PROBLEM DETAILS — Using the records that appear below, write out exactly the lines from the one with "This screenshot has width=1669, height=880." through the one with "Task: Collapse the Area", keeping both end lines.
────
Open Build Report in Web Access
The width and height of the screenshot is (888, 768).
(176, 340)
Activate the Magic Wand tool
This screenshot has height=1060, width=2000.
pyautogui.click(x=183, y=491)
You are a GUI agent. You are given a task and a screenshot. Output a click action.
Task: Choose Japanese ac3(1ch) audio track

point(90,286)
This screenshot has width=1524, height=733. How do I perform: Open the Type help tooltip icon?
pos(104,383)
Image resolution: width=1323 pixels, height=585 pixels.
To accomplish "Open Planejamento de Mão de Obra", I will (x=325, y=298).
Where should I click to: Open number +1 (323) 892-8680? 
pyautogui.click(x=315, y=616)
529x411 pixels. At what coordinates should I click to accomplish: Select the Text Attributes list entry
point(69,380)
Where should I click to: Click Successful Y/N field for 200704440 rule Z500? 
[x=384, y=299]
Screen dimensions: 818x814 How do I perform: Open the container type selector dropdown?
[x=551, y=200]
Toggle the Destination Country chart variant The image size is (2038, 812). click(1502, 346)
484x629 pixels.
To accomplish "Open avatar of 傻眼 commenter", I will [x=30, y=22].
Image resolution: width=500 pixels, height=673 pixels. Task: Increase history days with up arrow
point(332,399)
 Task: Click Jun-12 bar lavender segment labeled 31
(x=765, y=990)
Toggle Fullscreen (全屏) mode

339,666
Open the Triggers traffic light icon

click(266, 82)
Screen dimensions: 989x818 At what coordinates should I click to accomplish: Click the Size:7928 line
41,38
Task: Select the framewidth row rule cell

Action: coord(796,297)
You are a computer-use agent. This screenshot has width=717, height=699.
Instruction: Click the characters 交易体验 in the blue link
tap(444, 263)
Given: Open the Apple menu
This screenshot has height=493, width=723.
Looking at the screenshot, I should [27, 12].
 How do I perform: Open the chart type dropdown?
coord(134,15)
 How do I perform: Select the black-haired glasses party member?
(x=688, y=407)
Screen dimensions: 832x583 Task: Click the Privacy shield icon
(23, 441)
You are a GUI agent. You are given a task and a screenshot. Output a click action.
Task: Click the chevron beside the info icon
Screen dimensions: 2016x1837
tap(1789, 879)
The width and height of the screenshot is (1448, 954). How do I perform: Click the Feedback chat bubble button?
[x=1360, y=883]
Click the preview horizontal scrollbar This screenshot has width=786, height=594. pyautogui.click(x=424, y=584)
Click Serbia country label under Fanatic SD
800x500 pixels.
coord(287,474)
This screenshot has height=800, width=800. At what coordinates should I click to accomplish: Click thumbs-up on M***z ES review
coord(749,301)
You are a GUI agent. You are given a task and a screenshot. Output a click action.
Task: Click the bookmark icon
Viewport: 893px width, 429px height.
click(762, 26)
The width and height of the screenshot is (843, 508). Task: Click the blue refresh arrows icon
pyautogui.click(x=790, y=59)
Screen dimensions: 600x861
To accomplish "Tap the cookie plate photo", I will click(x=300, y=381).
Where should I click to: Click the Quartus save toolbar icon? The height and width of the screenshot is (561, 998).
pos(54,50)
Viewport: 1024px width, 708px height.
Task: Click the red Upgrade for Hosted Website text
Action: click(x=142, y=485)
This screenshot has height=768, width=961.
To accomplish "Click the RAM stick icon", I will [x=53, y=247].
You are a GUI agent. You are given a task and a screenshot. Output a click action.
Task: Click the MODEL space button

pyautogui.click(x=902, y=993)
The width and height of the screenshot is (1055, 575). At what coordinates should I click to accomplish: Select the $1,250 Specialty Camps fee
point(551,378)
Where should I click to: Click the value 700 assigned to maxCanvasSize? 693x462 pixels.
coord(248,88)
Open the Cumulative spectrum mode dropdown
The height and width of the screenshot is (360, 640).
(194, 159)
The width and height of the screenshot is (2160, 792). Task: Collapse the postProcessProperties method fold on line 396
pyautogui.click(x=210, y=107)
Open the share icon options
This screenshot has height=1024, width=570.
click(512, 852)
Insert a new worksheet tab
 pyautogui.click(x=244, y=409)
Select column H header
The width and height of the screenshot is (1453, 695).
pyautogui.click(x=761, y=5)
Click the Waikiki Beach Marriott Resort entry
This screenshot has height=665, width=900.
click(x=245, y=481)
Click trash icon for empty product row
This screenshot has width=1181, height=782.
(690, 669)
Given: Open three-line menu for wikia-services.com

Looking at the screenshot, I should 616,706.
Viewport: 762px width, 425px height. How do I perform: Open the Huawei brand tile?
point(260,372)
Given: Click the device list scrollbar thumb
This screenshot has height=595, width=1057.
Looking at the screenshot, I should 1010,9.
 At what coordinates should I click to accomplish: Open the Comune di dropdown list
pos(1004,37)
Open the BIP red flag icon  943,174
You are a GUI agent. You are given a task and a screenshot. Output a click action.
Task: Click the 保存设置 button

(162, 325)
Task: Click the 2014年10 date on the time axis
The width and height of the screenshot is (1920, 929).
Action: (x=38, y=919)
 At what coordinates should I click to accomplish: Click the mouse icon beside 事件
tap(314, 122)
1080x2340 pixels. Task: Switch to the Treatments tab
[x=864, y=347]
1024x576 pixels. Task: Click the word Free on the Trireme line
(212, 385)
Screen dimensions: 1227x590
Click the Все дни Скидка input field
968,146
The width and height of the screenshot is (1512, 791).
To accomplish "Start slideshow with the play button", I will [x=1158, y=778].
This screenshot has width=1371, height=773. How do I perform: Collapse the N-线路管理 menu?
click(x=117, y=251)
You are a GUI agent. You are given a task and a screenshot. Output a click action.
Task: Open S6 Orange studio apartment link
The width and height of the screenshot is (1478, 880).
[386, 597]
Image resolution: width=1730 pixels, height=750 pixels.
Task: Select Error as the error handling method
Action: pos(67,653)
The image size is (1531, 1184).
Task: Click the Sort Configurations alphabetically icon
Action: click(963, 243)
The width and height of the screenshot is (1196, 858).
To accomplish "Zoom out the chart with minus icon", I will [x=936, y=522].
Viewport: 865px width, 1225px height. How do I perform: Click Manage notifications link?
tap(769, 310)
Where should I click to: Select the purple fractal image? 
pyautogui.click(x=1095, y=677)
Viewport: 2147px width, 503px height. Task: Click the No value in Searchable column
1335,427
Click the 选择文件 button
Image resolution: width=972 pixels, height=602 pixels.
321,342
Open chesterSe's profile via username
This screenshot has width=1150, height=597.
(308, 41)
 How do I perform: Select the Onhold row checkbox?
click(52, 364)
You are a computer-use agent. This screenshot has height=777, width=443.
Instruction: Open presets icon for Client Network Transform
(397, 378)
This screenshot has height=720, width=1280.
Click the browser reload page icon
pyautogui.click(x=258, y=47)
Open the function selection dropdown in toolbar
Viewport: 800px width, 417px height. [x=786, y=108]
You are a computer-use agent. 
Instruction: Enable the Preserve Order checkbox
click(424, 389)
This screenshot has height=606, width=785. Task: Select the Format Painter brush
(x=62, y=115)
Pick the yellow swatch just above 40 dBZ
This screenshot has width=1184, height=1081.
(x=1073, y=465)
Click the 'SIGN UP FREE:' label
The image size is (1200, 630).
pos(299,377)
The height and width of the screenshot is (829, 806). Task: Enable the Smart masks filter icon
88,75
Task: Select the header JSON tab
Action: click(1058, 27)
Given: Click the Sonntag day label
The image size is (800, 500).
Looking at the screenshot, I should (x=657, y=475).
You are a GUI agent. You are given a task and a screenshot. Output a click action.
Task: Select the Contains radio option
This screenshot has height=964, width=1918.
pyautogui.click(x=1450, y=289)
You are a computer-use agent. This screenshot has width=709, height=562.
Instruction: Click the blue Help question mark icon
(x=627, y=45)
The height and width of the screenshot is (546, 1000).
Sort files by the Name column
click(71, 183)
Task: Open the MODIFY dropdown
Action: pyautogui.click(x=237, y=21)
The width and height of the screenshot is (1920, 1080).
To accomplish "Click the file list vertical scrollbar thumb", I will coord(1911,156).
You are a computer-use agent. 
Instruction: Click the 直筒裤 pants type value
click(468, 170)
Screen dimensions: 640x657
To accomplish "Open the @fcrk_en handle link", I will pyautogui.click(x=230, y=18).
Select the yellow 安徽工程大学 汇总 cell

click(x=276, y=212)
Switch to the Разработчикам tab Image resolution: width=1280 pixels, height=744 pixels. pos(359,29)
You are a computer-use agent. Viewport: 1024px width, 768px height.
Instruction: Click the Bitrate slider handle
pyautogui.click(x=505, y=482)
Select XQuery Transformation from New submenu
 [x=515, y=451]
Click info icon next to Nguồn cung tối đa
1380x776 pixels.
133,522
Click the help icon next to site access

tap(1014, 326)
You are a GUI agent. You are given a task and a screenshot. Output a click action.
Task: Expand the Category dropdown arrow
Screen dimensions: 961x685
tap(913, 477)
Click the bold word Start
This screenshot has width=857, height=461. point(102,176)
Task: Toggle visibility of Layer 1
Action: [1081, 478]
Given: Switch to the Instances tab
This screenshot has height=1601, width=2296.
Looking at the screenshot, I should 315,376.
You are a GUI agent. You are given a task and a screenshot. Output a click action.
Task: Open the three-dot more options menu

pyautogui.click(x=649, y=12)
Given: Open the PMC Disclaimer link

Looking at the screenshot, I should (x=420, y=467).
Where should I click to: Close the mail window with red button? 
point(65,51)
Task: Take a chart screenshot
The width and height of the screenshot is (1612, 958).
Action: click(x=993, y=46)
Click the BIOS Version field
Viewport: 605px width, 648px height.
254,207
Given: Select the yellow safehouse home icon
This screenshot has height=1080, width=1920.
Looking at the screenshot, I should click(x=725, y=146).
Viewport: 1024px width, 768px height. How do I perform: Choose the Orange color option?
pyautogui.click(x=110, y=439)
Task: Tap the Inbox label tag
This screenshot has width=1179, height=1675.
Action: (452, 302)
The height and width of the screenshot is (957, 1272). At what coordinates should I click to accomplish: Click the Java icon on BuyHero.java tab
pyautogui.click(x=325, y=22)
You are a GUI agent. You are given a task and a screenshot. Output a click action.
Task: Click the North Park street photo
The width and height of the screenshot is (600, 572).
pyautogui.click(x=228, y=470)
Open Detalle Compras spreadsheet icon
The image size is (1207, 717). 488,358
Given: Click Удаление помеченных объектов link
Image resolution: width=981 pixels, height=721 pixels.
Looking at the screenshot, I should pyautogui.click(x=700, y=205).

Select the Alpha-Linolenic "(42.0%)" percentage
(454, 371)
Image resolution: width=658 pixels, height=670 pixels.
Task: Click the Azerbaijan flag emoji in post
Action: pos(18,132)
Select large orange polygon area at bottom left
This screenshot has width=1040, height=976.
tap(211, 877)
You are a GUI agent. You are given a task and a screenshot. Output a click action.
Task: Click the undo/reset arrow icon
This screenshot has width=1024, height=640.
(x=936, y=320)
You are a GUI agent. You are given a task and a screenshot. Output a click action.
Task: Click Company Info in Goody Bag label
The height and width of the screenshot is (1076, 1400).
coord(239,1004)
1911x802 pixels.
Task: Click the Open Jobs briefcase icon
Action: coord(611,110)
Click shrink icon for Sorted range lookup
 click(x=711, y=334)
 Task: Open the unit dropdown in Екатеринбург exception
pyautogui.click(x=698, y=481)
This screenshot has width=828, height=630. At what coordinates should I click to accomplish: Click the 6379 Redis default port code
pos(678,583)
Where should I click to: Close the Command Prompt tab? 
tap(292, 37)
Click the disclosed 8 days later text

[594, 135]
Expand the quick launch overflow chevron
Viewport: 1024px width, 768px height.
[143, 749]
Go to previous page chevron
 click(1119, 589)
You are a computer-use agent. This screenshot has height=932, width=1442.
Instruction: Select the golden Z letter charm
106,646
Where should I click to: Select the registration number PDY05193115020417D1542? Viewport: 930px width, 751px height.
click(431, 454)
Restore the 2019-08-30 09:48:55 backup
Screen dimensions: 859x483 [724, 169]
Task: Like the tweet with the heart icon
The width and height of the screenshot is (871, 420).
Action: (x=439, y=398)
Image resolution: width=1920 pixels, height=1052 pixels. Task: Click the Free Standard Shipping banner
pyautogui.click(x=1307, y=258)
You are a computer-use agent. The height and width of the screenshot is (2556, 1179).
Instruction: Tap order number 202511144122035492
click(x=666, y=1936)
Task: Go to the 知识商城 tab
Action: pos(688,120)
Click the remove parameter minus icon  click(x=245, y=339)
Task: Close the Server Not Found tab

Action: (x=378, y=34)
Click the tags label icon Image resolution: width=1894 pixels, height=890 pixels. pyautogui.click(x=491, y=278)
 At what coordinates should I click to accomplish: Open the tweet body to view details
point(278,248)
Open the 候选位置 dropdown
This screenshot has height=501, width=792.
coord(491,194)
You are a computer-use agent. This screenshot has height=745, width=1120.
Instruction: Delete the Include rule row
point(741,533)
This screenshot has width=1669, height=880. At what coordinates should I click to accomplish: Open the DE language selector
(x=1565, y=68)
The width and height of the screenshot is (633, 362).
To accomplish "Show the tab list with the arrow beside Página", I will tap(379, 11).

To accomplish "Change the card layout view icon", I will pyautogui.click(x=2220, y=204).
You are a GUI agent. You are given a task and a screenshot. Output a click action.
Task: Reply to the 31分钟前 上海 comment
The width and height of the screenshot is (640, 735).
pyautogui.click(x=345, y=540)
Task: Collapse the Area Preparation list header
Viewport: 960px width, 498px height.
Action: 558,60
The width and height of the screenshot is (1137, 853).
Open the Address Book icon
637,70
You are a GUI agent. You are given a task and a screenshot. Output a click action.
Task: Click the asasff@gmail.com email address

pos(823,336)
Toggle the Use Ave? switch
────
OUTPUT OF THE EXERCISE —
This screenshot has width=1669, height=880. At what coordinates should I click to accomplish: Open the DE language selector
(x=1565, y=68)
The width and height of the screenshot is (633, 362).
To accomplish "Show the tab list with the arrow beside Página", I will tap(379, 11).

To accomplish "Change the card layout view icon", I will pyautogui.click(x=2220, y=204).
You are a GUI agent. You are given a task and a screenshot. Output a click action.
Task: Reply to the 31分钟前 上海 comment
The width and height of the screenshot is (640, 735).
pyautogui.click(x=345, y=540)
Task: Collapse the Area Preparation list header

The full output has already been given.